Set problem — Identify each line below that contains the word "Instruction", treating uppercase and lowercase as different, and copy every such line.

Data to process —
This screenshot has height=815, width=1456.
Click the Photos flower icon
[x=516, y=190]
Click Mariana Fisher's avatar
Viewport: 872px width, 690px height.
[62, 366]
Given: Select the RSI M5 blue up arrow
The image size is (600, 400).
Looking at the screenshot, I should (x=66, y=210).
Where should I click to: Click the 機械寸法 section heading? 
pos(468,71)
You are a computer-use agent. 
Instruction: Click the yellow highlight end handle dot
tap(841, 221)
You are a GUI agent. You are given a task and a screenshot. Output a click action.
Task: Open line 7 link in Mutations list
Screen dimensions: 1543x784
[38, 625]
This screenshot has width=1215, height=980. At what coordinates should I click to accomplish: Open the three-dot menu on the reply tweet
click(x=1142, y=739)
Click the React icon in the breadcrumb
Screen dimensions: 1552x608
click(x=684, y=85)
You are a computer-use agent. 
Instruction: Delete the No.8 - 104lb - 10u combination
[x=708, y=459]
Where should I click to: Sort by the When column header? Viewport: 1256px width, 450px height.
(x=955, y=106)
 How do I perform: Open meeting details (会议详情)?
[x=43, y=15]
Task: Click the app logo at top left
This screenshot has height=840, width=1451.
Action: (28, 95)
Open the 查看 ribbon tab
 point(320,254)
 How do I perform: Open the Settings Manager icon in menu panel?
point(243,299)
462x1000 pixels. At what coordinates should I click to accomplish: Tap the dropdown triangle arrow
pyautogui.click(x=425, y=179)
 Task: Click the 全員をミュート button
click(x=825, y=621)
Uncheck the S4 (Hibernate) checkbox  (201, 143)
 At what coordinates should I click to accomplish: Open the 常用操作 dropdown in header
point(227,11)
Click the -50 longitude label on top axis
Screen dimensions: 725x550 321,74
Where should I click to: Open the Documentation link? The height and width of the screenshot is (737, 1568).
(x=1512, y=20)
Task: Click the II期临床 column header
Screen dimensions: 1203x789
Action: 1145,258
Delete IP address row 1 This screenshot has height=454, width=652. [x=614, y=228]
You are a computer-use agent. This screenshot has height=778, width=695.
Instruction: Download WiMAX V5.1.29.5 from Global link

Answer in full —
Instruction: Click the yellow highlight end handle dot
Instruction: Delete the No.8 - 104lb - 10u combination
Instruction: Download WiMAX V5.1.29.5 from Global link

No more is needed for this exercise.